(Beginning of MATERIAL TO PROCESS)
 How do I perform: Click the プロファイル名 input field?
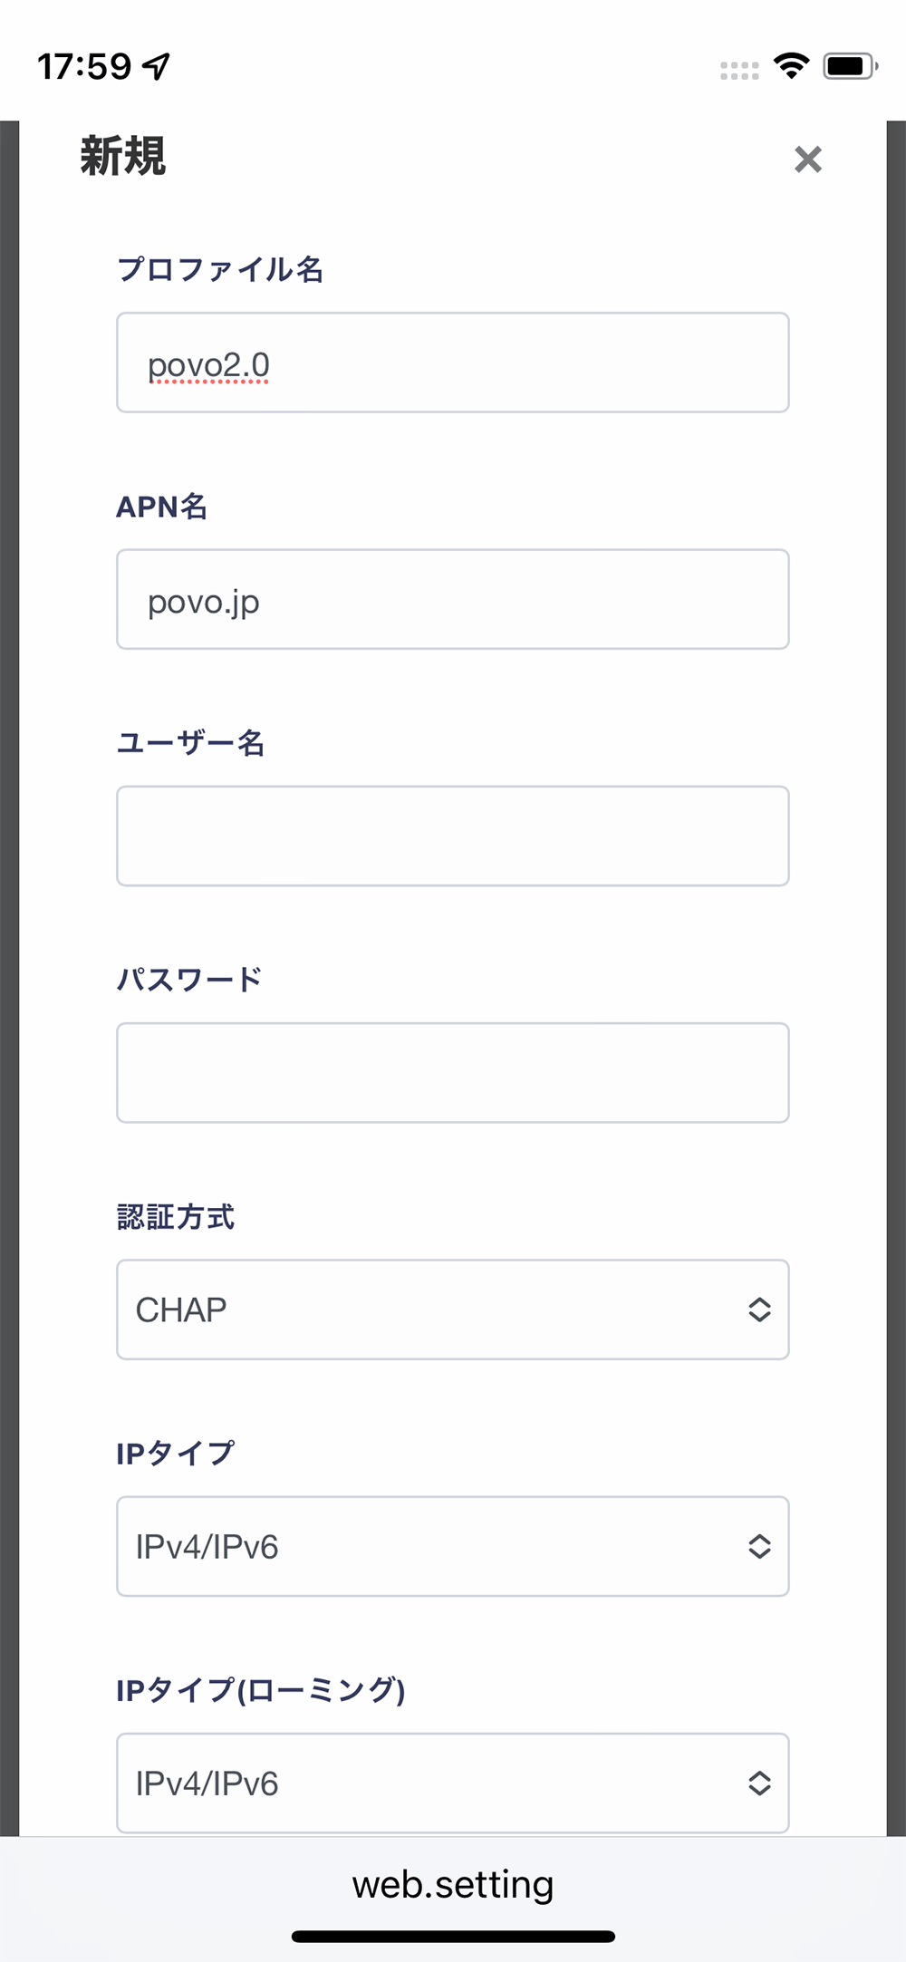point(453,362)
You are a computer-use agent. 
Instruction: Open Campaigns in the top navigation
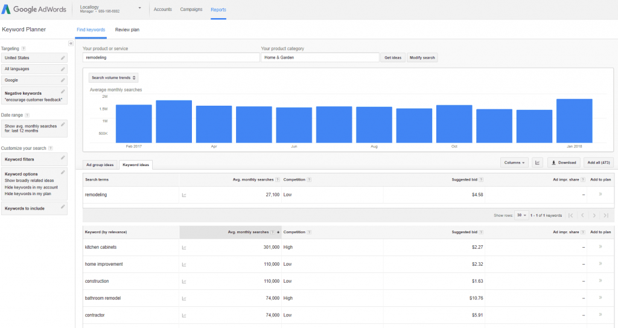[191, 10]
(End of MATERIAL TO PROCESS)
[WHAT IS EXPECTED]
A word-for-word copy of the records above is needed, pictures excluded.

[FINISHED TASK]
 How do I perform: Click the プロファイル名 input field?
point(453,362)
You are a computer-use agent. 
Instruction: Open Campaigns in the top navigation
[191, 10]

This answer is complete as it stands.